Monday, March 28, 2022

Dog Heads, Monkey Heads, and the Bizarre Race Between the U.S. and the Soviet Union to Reanimate the Dead

The United States and Russia have always had a bit of a competitive streak going. The race to space, the stockpiling of nuclear weapons, the race towards psychic powers, the flexing and posturing, it has all been going on for quite some time. Yet, more bizarre than anything else is perhaps the back and forth experiments into trying to reanimate the dead. Here we get into some pretty dark territory, involving mad scientists, macabre experiments, and the stuff of nightmares.

Starting from as early as the 1930s, creepy reanimation experiments began to pop up mostly using dogs as subjects. One rather infamous figure in the field of trying to resurrect dogs was the American biologist Dr. Robert E. Cornish of the University of California at Berkeley, where he had received his doctorate and carried out his research in the 1930s. Before his field of interest took a turn for the macabre, Cornish had already accrued a reputation for being a bit of an odd one, designing weird inventions such as underwater reading glasses, but it was when he started his reanimation experiments that he really earned the title of mad scientist. Cornish became obsessed with the idea of life after death and, after several false starts trying a variety of bizarre techniques, he truly believed that he had figured out a way to do it. The theory was that a dead subject could be restored back to life if the body was swung up and down rapidly on a seesaw-like contraption to simulate blood circulation while at the same time being fed oxygen through a tube and injected with a cocktail of adrenaline, liver extract, gum arabic, blood, and anticoagulants.

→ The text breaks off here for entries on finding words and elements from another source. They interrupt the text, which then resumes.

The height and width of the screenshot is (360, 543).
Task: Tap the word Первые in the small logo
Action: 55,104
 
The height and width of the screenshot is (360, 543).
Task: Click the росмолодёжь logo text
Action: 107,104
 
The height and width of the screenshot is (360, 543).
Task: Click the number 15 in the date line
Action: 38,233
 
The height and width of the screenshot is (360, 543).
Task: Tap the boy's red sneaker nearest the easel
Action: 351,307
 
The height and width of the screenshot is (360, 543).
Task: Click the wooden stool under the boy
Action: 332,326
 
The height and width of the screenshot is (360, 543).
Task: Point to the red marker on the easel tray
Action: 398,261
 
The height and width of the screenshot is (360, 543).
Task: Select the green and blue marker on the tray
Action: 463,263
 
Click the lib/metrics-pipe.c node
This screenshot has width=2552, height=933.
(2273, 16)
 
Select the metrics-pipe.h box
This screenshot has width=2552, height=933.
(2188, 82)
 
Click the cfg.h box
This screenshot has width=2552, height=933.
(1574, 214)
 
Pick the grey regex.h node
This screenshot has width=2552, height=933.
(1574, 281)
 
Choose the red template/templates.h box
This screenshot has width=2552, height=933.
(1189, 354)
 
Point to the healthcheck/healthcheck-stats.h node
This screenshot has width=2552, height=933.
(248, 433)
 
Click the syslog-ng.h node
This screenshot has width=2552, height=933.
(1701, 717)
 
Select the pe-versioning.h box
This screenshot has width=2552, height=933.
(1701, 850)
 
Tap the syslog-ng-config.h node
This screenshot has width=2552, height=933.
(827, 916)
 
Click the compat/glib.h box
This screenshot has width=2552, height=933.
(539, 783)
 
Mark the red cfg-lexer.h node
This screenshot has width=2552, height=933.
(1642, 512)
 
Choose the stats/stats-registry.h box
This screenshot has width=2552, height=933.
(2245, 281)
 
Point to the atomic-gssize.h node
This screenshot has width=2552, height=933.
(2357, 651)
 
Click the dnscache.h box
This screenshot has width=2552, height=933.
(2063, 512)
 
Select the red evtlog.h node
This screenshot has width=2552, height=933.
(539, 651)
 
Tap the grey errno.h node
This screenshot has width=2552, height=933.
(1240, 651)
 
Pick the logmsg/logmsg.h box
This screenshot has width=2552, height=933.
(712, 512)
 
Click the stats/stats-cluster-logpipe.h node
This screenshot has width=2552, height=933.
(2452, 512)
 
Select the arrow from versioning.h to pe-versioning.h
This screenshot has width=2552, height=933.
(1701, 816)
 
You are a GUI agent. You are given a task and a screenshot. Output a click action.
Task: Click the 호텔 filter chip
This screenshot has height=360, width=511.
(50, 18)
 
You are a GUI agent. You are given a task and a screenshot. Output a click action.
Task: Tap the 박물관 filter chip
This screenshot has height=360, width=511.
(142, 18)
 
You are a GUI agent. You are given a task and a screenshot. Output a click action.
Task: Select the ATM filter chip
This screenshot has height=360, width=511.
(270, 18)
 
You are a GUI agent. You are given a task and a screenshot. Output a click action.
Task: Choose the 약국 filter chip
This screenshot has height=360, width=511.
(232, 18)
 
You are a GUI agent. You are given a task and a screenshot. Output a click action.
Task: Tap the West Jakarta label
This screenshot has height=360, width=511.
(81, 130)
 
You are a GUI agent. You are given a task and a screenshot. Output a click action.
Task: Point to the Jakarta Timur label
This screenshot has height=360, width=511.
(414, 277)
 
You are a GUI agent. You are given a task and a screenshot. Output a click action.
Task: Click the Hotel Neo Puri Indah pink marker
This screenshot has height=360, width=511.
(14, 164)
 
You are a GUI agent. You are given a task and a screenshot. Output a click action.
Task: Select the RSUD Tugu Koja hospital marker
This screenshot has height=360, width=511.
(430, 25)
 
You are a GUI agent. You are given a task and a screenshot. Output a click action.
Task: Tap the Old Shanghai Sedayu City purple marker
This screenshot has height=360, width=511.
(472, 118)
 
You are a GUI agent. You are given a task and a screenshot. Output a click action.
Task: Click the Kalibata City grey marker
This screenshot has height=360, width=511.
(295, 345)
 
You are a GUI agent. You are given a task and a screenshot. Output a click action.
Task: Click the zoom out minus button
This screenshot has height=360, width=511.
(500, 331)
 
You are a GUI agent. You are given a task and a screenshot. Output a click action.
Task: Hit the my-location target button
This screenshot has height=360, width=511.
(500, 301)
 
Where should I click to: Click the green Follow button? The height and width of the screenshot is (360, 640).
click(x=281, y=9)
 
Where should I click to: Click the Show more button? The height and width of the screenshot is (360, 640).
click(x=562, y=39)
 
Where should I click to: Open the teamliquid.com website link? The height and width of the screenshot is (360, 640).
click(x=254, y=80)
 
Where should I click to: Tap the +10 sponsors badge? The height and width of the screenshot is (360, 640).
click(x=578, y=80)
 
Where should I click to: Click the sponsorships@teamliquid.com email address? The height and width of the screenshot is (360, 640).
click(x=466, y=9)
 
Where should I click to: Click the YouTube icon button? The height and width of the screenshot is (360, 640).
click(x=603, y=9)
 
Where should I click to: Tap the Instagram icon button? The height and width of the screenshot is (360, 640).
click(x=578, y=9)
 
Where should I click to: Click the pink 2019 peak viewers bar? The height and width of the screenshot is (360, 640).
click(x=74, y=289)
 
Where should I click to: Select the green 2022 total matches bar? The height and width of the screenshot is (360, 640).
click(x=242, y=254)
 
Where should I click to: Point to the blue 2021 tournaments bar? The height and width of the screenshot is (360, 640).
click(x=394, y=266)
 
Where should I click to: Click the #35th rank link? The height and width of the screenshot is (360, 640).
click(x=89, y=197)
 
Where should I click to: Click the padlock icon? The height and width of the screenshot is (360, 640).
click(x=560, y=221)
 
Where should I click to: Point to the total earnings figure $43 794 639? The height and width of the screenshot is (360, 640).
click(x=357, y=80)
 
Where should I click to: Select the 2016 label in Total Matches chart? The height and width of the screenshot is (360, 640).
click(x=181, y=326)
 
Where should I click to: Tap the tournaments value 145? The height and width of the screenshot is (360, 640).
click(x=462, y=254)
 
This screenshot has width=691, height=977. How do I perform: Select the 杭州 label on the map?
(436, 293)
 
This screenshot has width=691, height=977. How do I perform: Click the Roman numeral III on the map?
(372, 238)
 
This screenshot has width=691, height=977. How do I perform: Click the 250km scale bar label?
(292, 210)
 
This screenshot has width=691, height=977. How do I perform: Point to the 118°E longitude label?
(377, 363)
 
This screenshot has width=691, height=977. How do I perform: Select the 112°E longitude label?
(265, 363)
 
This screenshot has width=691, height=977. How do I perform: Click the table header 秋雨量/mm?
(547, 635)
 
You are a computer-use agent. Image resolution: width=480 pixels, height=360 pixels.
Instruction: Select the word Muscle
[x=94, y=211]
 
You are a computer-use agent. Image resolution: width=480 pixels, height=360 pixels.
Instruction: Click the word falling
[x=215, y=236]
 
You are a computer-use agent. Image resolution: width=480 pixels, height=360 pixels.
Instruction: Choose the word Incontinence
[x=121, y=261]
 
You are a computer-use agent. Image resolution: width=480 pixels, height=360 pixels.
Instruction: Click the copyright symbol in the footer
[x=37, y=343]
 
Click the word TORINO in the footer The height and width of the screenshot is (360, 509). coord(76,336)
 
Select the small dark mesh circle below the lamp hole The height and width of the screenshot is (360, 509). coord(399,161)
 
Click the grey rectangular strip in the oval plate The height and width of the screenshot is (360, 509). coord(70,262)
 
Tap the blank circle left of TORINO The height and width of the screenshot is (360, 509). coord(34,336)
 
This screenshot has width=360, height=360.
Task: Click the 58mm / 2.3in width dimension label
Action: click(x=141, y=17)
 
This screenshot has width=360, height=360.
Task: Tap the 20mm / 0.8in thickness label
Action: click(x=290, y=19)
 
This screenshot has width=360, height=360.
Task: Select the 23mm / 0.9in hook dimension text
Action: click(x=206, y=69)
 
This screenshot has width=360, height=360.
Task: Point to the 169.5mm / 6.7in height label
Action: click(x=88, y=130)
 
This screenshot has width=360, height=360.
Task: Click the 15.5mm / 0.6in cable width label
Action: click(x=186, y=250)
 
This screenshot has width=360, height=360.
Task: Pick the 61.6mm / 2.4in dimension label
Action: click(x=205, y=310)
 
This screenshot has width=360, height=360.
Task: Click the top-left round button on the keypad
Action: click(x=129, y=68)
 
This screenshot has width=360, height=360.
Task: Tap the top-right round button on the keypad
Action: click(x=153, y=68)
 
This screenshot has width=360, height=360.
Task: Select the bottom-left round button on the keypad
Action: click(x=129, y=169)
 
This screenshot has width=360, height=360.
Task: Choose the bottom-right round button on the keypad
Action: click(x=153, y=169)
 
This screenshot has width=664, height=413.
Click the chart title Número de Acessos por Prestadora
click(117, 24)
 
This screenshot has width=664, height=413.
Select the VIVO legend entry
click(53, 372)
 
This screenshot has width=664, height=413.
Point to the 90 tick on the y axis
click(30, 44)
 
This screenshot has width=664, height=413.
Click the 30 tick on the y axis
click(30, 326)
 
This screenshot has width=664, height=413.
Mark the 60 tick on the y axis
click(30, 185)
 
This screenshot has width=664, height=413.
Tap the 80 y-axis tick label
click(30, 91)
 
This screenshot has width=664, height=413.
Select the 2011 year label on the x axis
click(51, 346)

Cornish was so convinced that the technique would work that he immediately began testing the theory on animals, namely dogs. Cornish acquired fox terriers for the purpose of his ghoulish experiments, all of which he named Lazarus, after the biblical figure who had risen from the dead. Cornish would asphyxiate the animals with nitrogen gas, after which he would wait 10 full minutes after death before starting the revival process. Lazarus I, II, and III proved to be failures, staying as dead as they had been before the process, but Cornish had more luck with Lazarus IV and V. Lazarus IV was claimed to have woken up with a “whine and a feeble bark” 5 minutes after its heart had stopped. Although the dog had gone blind and sustained severe brain damage, Cornish reported that after several days Lazarus IV was able to hobble around, sit up on its own, bark, and even eat. Encouraged by such promising results, Cornish moved onto Lazarus V, whom he considered an even bigger success than Lazarus IV. It was reported that Lazarus V was brought back to life a full 30 minutes after it had stopped breathing, and even so exhibited more of a range of movement and cognizance than Lazarus IV had. Both of these shambling zombie dogs went on to live for months, and it was said that other dogs displayed a marked fear of them.

Dr. Robert E. Cornish

Cornish was extremely excited and emboldened by his successful results and went to the scientific community with his findings, but they were less enthused. His experiments became very controversial and derided as nothing more than twisted, Frankenstein-esque grotesqueries. The public found the idea of killing and zombifying cute little dogs to be repellant, and the outcry over Cornish’s experiments prompted the University of California to evict him from the campus, after which he continued his work on his own from a garden shed, apparently upsetting the neighborhood with the odious fumes he produced. The mad scientist continued to perfect his techniques, going through who knows how many dogs until finally in 1947 he had an opportunity to finally experiment on a human being.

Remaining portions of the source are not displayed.